Analysts at Jeffries said the results were ahead of expectations but “we remain of the view that challenges will be on the increase for both sides of the group, given a combination of sourcing pressures and a more challenged consumer.” Like for likes had clearly improved, they added, with “market data [suggesting] that more limited loss of customers to Tesco may have helped in the closing stages of 2016”. They also noted that Argos had delivered for JS in the key Christmas period but warned “we remain of the view that overall demand levels will weaken from here, and the effectiveness of Fast Track as an incremental market share driver may reduce.” Further “headwinds” coming in 2017 could also prove a risk. “Grocery gross margin may well prove the greatest pressure point in 2017.”
John Ibbotson of Retail Vision said Sainsbury’s had turned in “a surprisingly decent Christmas performance”. “After a mostly miserable 2016, the struggling brand’s sighs of relief are audible. But talk of a turnaround is a touch premature. Like-for-like sales barely crept up and like-for-like volumes haven’t budged.
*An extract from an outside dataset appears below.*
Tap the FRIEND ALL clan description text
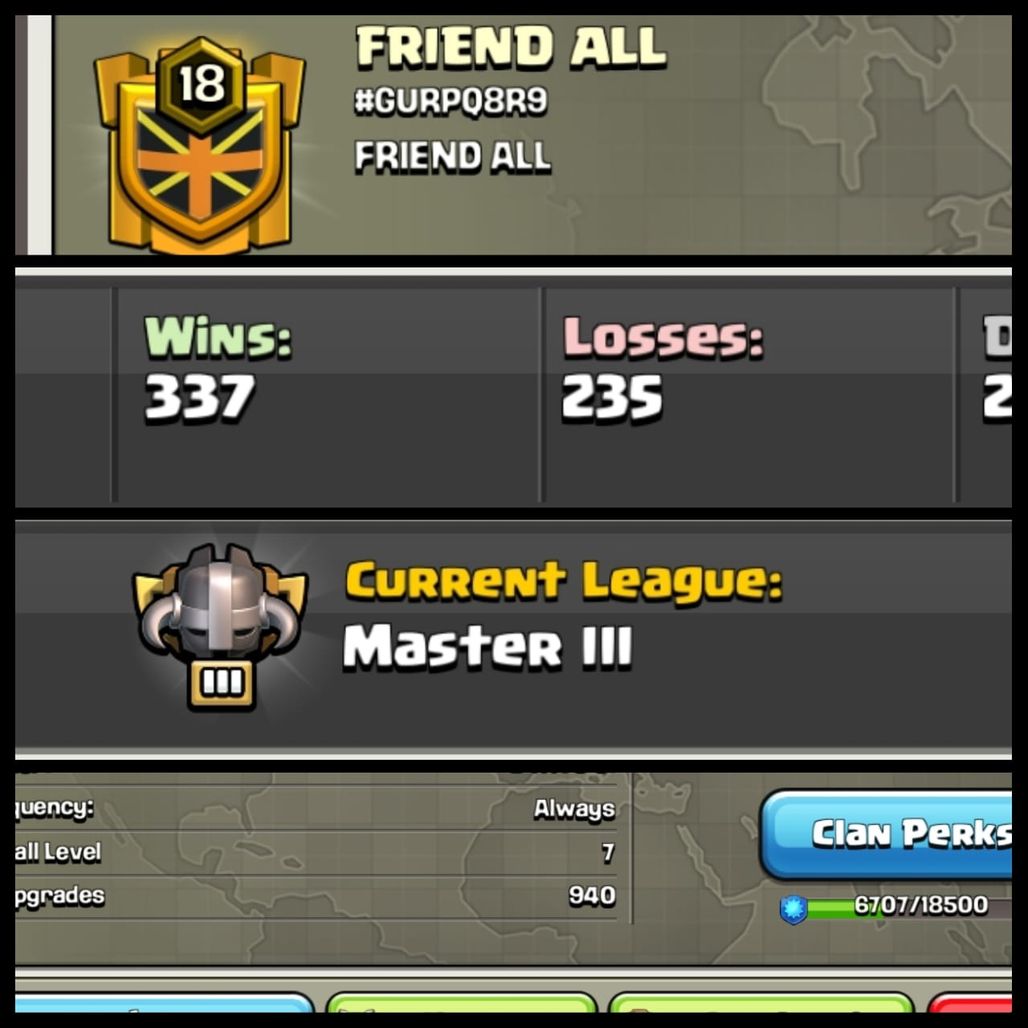1028x1028 pixels. [x=452, y=156]
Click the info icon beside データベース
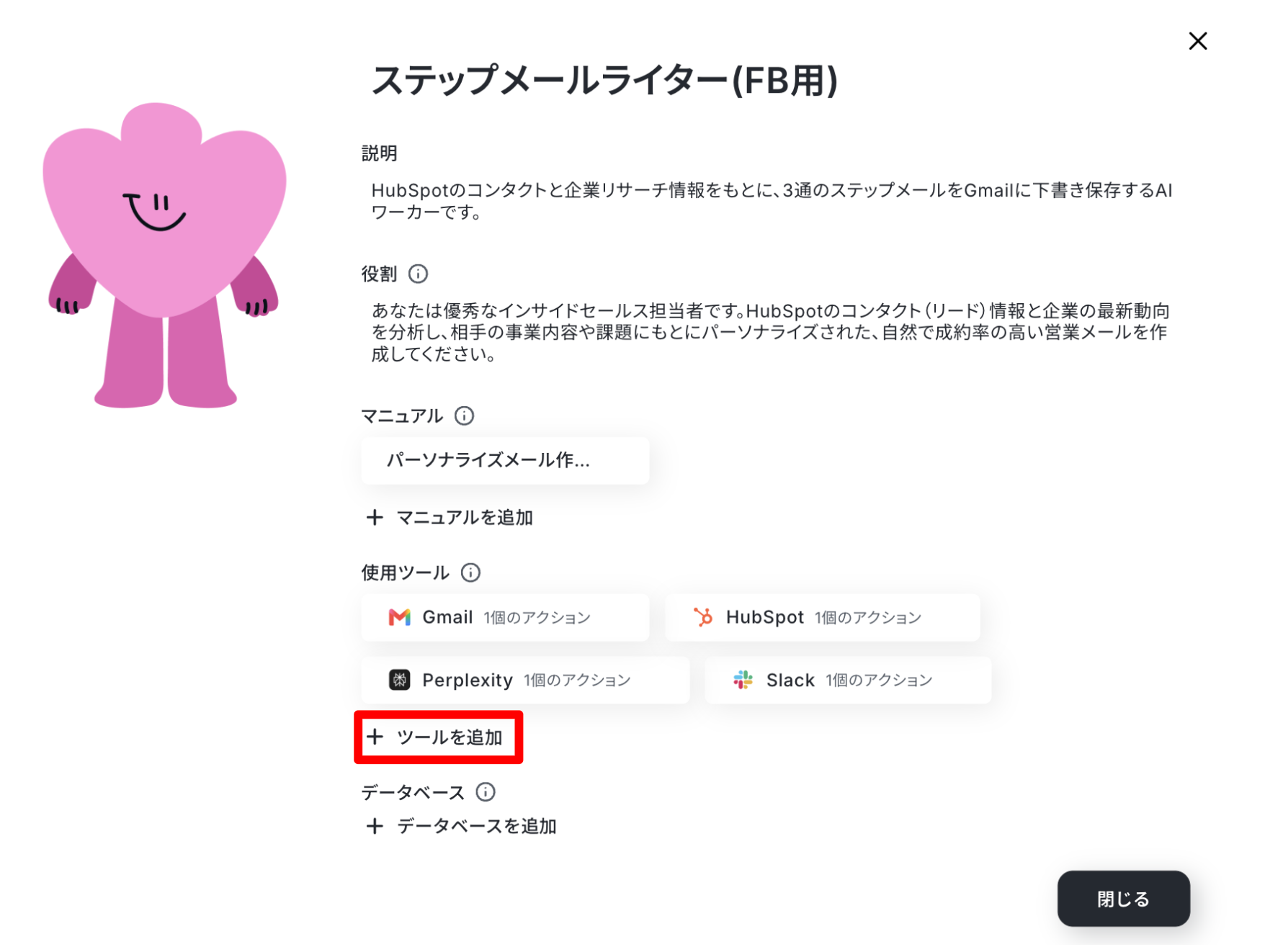Screen dimensions: 1265x952 (486, 792)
So far, it’s a case of Sainsbury’s steadying the ship rather than plain sailing.” Ibbotson added the integration of Argos had proved a distraction but it had performed well against Tesco n the Christmas toy wars and waskey to Sainsbury’s long-term multi-channel success. “Sainsbury’s is playing a slightly longer game than some of its competitors but future-proofing itself in this way could pay dividends down the line. It is by no means out of the woods yet, but having a plan that’s different to its competitors and sticking to it can count for a lot in the current environment.”
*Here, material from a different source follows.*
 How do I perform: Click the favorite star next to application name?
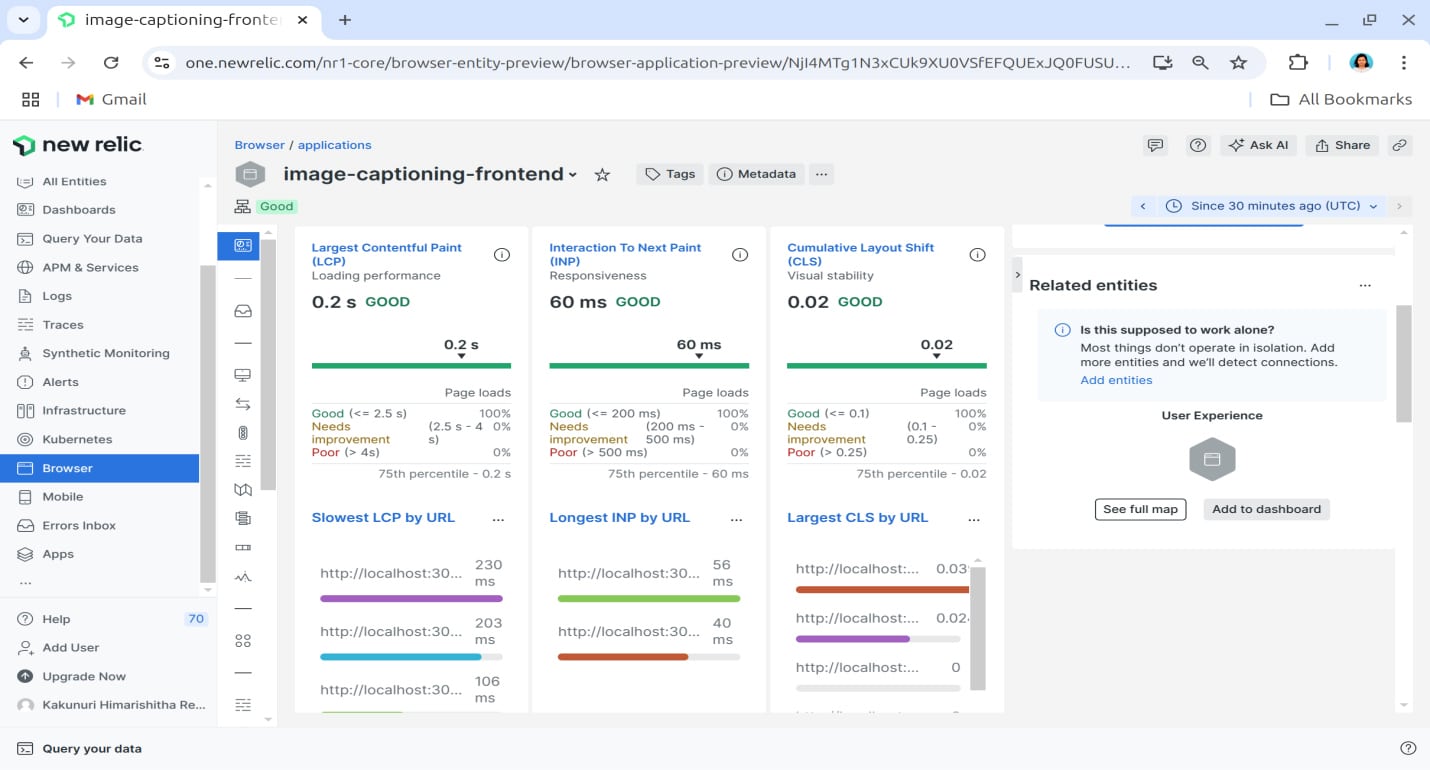pos(602,175)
Phil Dorrell at Retail Remedy said “not as bad as it could have been” was not a strong position for Sainsbury’s to be in. “Sainsbury’s may now be regretting their decision to virtually eliminate multibuy promotions, proving too aggressive on the sales line at this high-volume and highly competitive time of year. While David Potts this week celebrates finding Morrisons’ mojo, Mike Coupe is left wondering if Sainsbury’s mojo was left behind with the promotional calendar.” He added the market had been looking for signs the Argos acquisition was a sound move, “and a strong Christmas period suggests it is”. Dorrell said: “It is too soon to say whether it delivers within a Sainsburys supermarket but that’s not to say it was the wrong decision. We believe it is strategically aligned with the need to drive non-food and fill space in Sainsbury’s large format stores.”
David Stoddard, analyst at Edison Investment Research, said: ”Sainsbury highlights the competitive environment and uncertainty over sterling’s devaluation but remains focused on delivering it’s strategy. Valuing such uncertain prospects is not aided by the absence of an update on current year guidance.”